### Quelle
Ab Juli gibt es sie wieder: Autokennzeichen mit Hammelburger Nummer!
Foto: Roland Pleier | Ab Juli gibt es sie wieder: Autokennzeichen mit Hammelburger Nummer!

Von unserem Redaktionsmitglied

Thomas Borgböhmer

 |  aktualisiert: 10.05.2023 10:41 Uhr

Sage und schreibe 24 verschiedene Autokennzeichen wurden bis 1972, vor der Gebietsreform, in Unterfranken vergeben. Die Region glich einem Flickenteppich. Dies änderte sich mit der Gebietsreform: Seitdem werden übersichtliche neun Kfz-Kürzel in den Landkreisen verwendet.

Hammelburger fuhren fortan nicht mehr unter HAB, sondern mit dem Kennzeichen KG für den Landkreis Bad Kissingen. Auch der Landkreis Gerolzhofen gab sein GEO ab und übernahm das Kennzeichen des Schweinfurter Nachbarn. 40 Jahre nach der Reform sollen die traditionellen Kennzeichen nun wieder eingeführt werden. Seit zwei Jahren ist die Rückkehr, angestoßen durch die Kennzeichenliberalisierung, ein Thema in den politischen Gremien. Im September 2012 stimmte der Bundesrat einer Änderungsverordnung zu und im Januar dieses Jahres erlaubte der Bayerische Ministerrat die Einführung der Altkennzeichen. Die endgültige Entscheidung obliegt dabei den jeweiligen Landräten.
######
### Datenauszug
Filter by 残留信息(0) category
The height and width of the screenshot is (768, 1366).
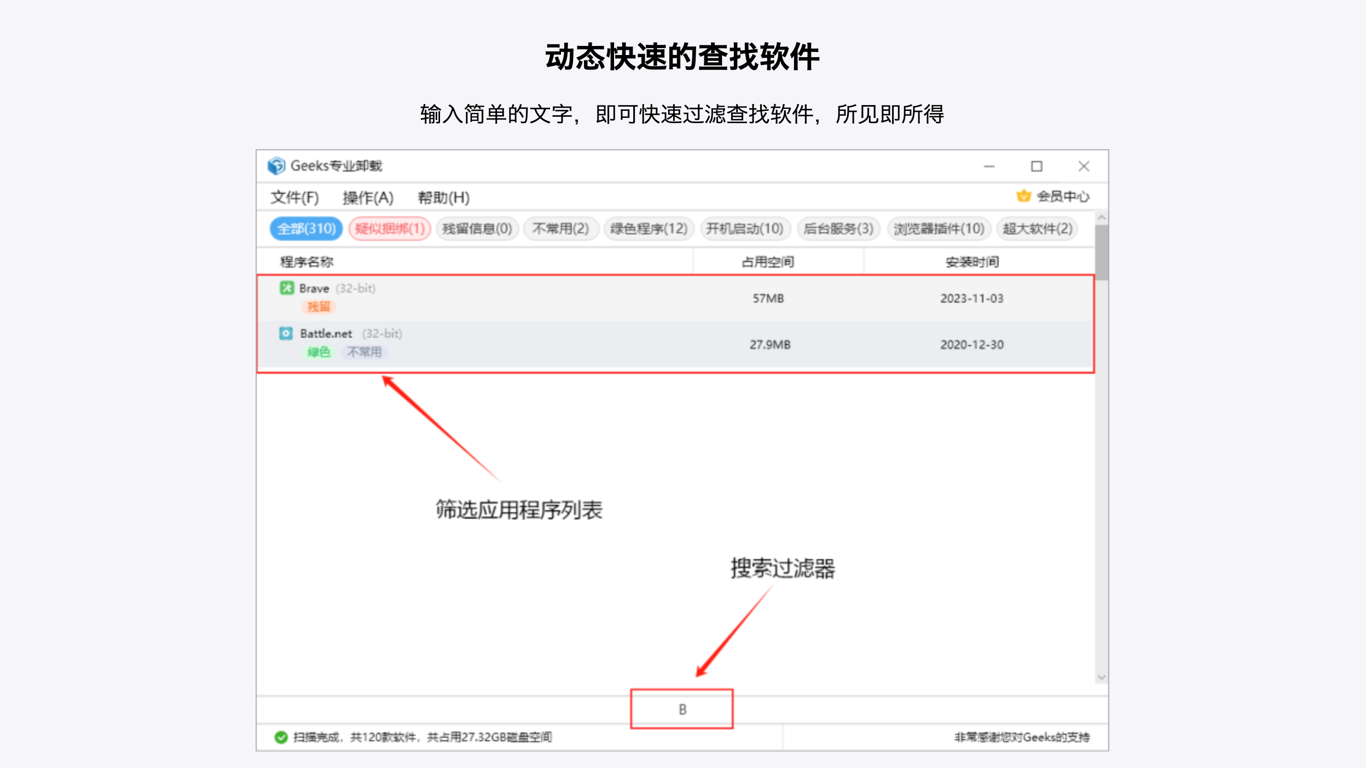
######
• Arbeitsauftrag
Gib aus dem Text über die Autokennzeichen alles von „Foto: Roland Pleier“ bis hinunter zu „den Landkreisen verwendet.“ wortgetreu wieder.

• Ergebnis
Foto: Roland Pleier | Ab Juli gibt es sie wieder: Autokennzeichen mit Hammelburger Nummer!

Von unserem Redaktionsmitglied

Thomas Borgböhmer

 |  aktualisiert: 10.05.2023 10:41 Uhr

Sage und schreibe 24 verschiedene Autokennzeichen wurden bis 1972, vor der Gebietsreform, in Unterfranken vergeben. Die Region glich einem Flickenteppich. Dies änderte sich mit der Gebietsreform: Seitdem werden übersichtliche neun Kfz-Kürzel in den Landkreisen verwendet.